Er hatte Glück und überlebte den Krieg.
Schloß Ruhwald
N ach meiner Rückkehr aus Griechenland quartierten wir uns alle in Schloß Ruhwald ein, einem alten, unbewohnten Gebäude in einem Park an der Spandauer Chaussee, in der Nähe des Stadions. Die Zimmer wurden notdürftig mit Feldbetten und Obstkisten möbliert. Büros, Reparaturwerkstätten, Materiallager, eine Kantine wurden eingerichtet. Wir brauchten Schlafsäcke und Platz für den Wagenpark. Unser Arbeitsplatz für die nächsten Wochen glich einem spartanischen Hauptquartier. Bis zu 300 Personen waren hier beschäftigt, von denen die Hälfte dort auch wohnte. Von hier aus fuhren die Filmtrupps Tag für Tag auf das Olympische Gelände. Zwischen Ruhwald, Stadion und den Kopierwerken Geyer wurde ein pausenloser Pendelverkehr eingerichtet, um das belichtete Filmmaterial noch am selben Tag zu prüfen, die Arbeitsweise der Kameraleute zu diskutieren und aus etwaigen Mängeln des Materials Schlüsse ziehen zu können.
Herr über diesen großen Arbeitsstab war wieder Arthur Kiekebusch. Als ein glänzender Organisator meisterte er auch kritische Situationen. Er beschäftigte mindestens zehn Assistenten, die an den oft weit auseinanderliegenden Kampfstätten alles für die Kameraleute vorbereiteten.

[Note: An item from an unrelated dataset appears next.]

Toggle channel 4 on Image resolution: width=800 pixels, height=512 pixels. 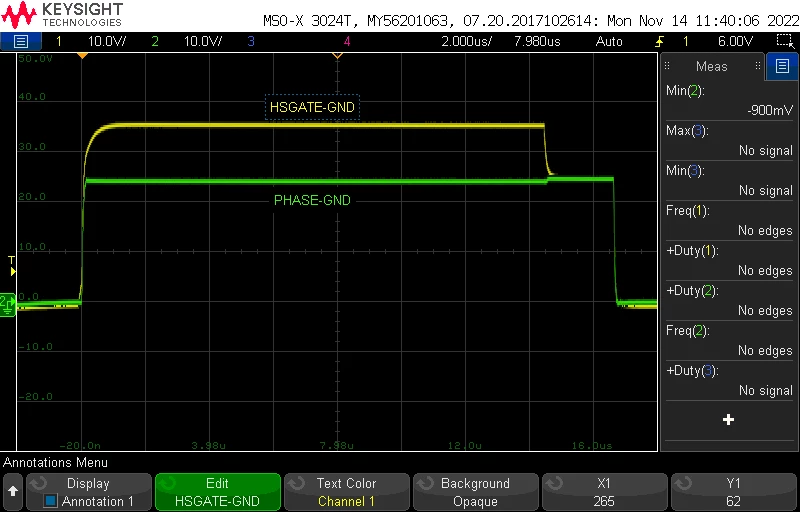(347, 41)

Neben dem Olympia- und Schwimmstadion galt unsere Aufmerksamkeit dem Maifeld, dem Olympischen Dorf, dann Döberitz mit dem Gelände für die «Military», Grünau, dem Austragungsort der Ruderregatten, und an der Ostsee Kiel, wo die Segelwettfahrten stattfanden.
Vor der Arbeit der Aufnahmeleiter habe ich höchsten Respekt. Was diese Männer leisten, ist bewundernswert und übertrifft manchmal die Arbeit der Regisseure. Sie sind rücksichtslos gegen sich selbst, und manche müssen den Streß ihres Berufs mit einer verkürzten Lebensdauer bezahlen. Viele von ihnen werden nicht alt.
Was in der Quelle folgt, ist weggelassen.